Segment Open

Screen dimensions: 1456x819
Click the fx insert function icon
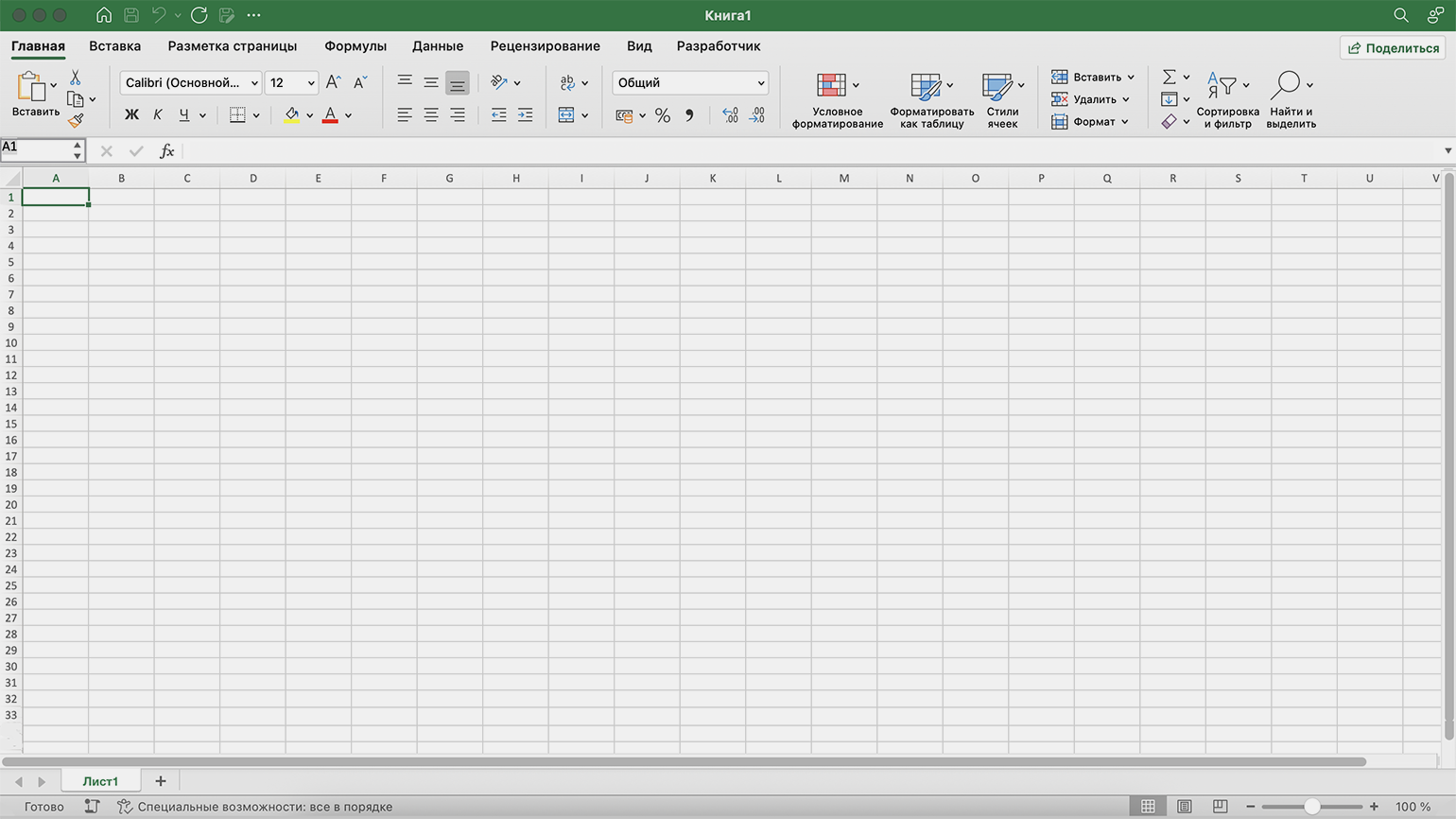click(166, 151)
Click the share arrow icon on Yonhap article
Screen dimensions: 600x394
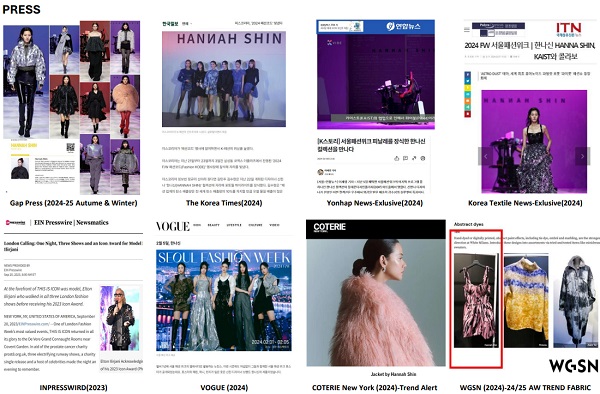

Segment Closed
Segment Open

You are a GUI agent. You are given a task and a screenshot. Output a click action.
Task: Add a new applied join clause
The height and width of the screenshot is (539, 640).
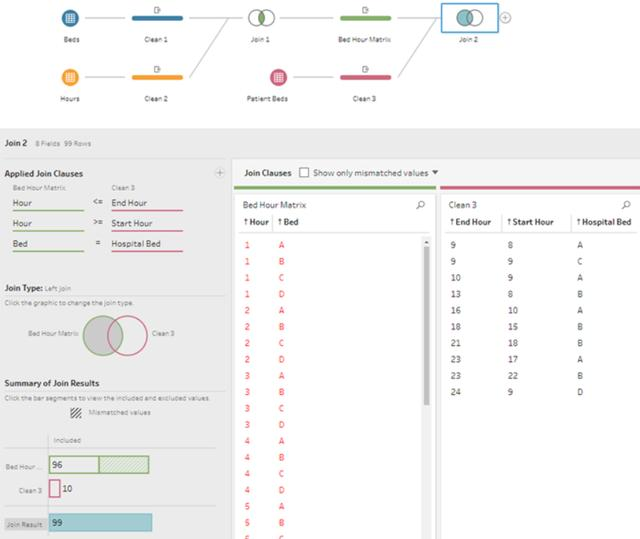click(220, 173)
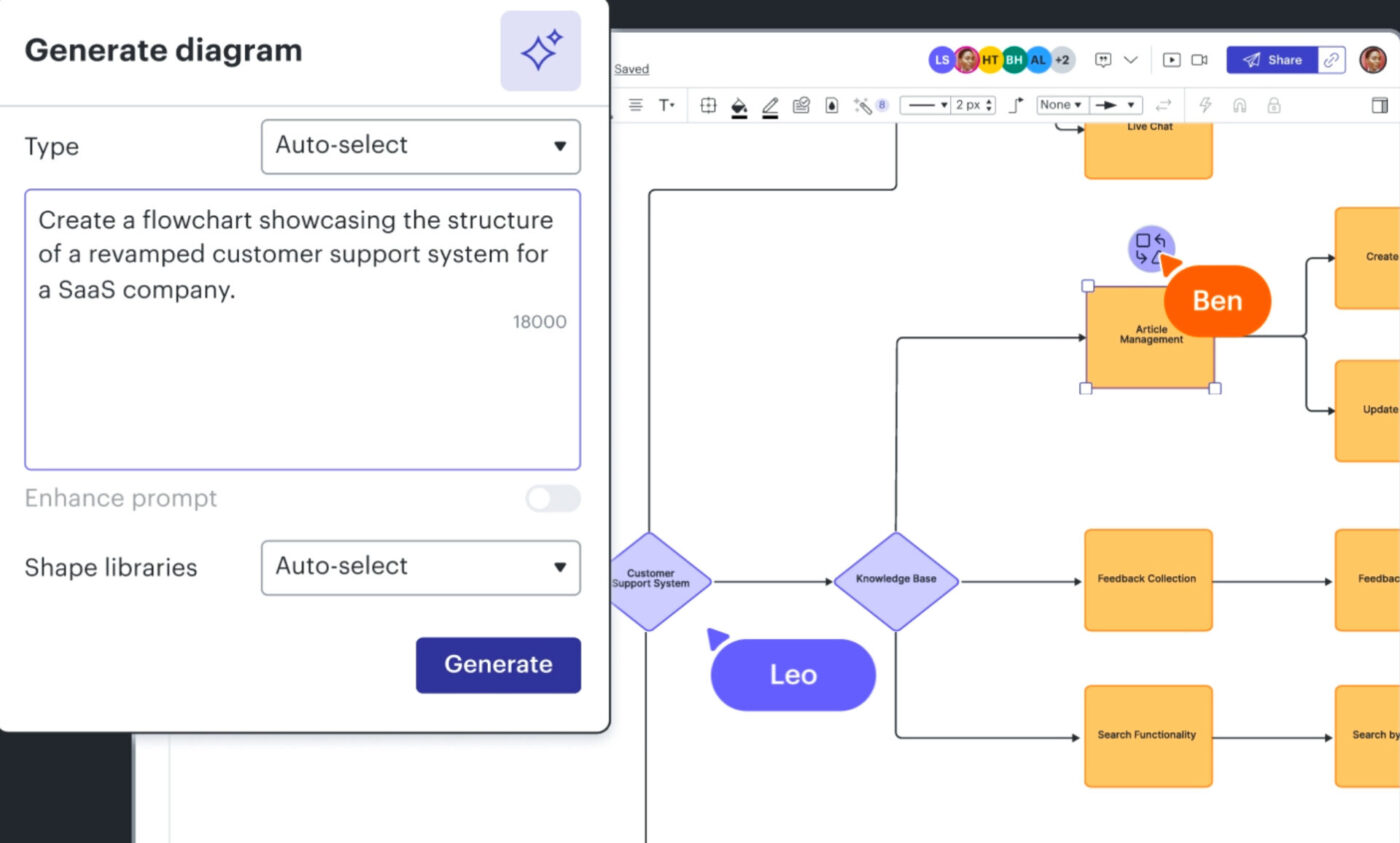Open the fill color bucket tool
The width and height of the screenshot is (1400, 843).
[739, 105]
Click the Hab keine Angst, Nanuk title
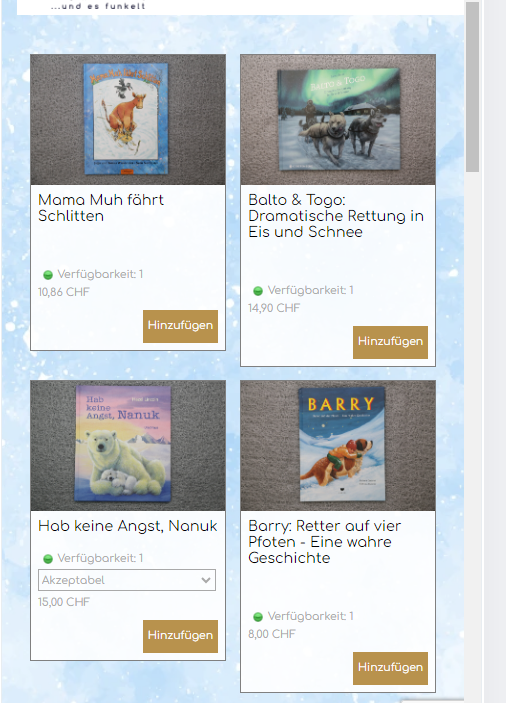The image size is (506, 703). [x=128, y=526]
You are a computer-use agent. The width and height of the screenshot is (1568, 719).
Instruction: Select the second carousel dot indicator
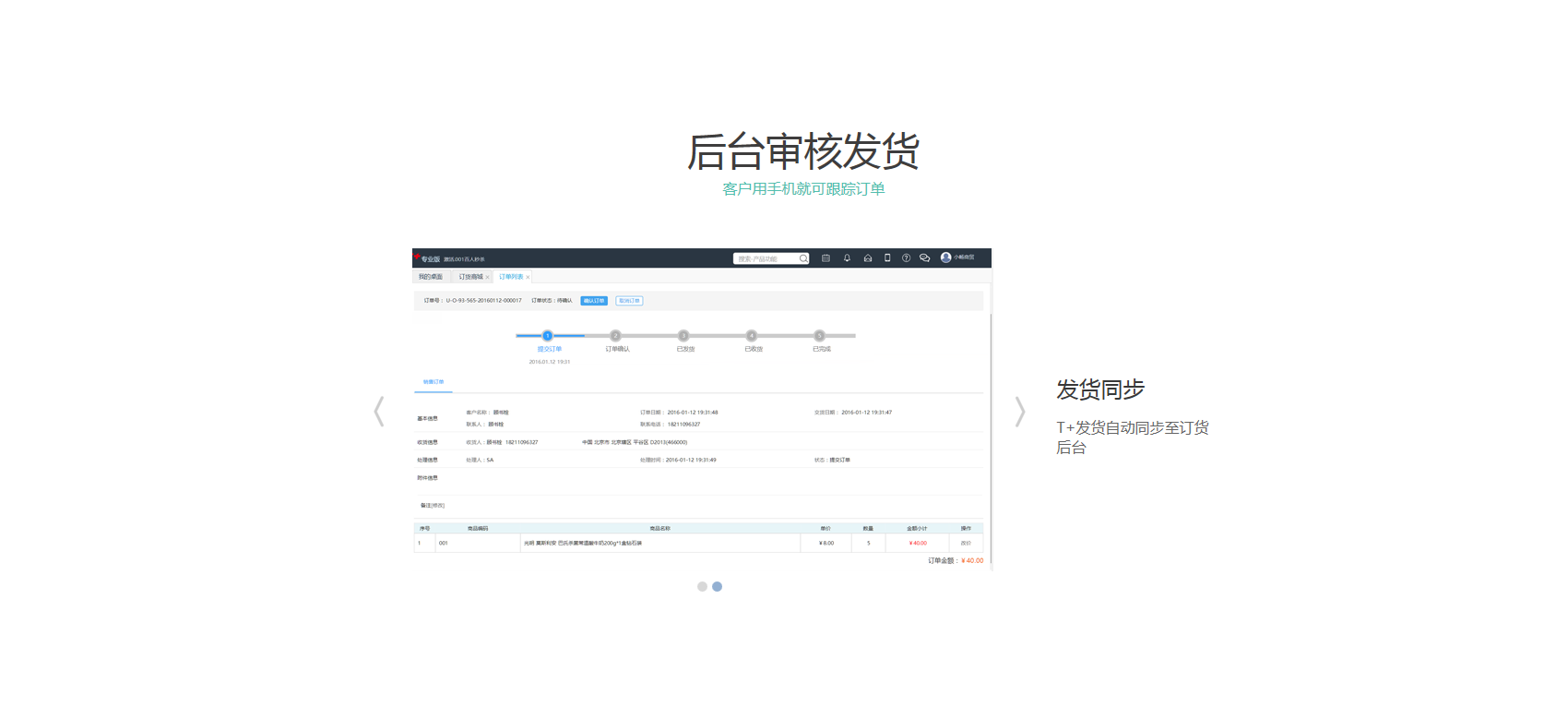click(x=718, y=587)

Segment Closed
Segment Open

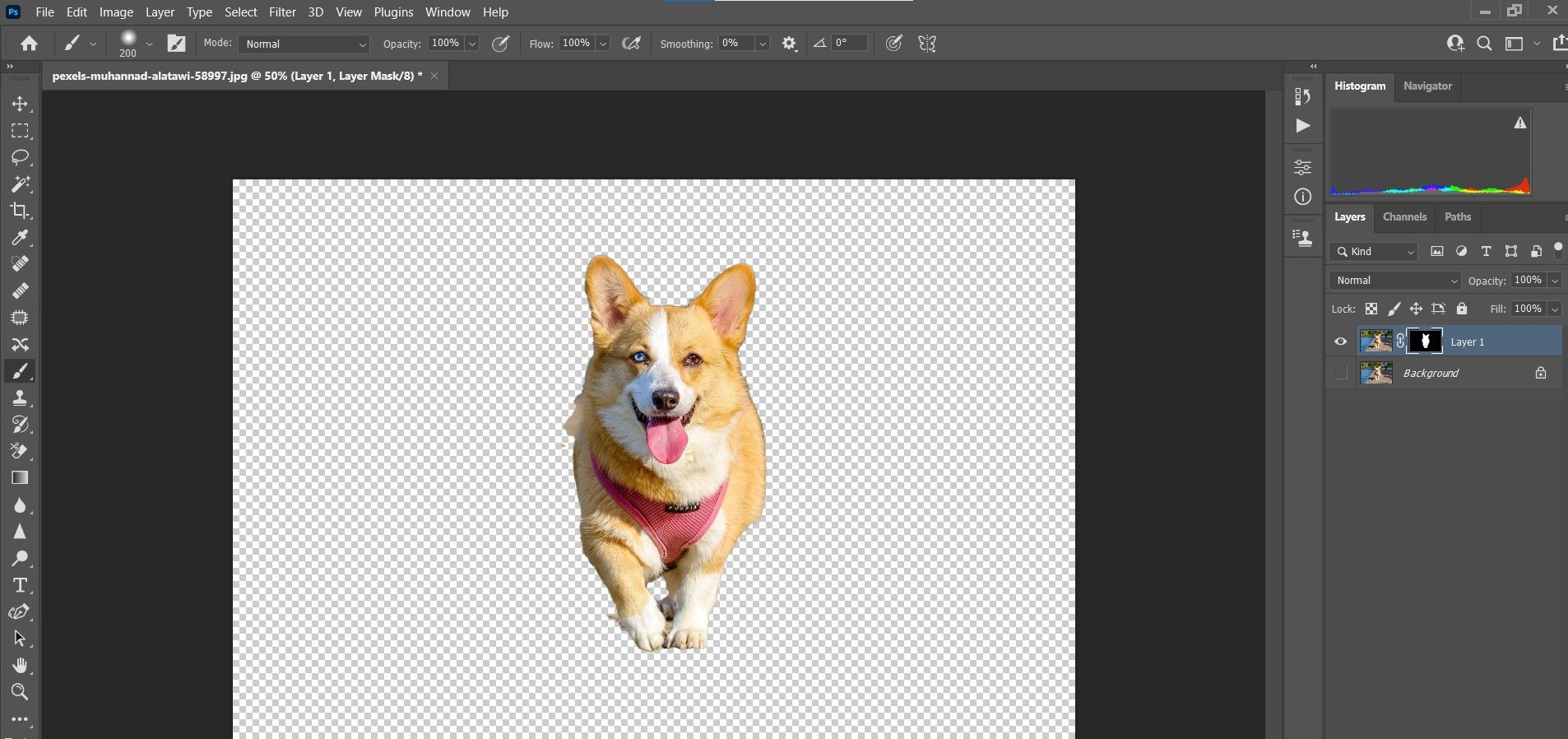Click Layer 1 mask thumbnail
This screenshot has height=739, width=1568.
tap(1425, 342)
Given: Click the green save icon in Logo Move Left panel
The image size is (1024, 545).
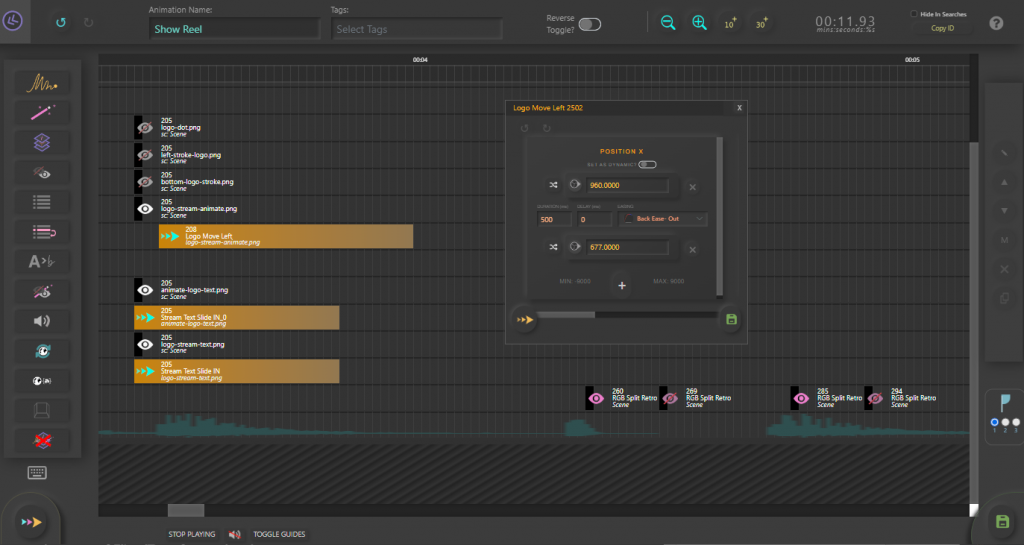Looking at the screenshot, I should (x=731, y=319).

Segment Closed

Your objective :: Return the stretch of data that begins with the line showing "Screen dimensions: 1456x819" and goes on through the line showing "Screen dimensions: 600x394", exactly, with pictures removed.

Result for this exercise ::
Screen dimensions: 1456x819
Click the fx insert function icon
click(166, 151)
Click the share arrow icon on Yonhap article
Screen dimensions: 600x394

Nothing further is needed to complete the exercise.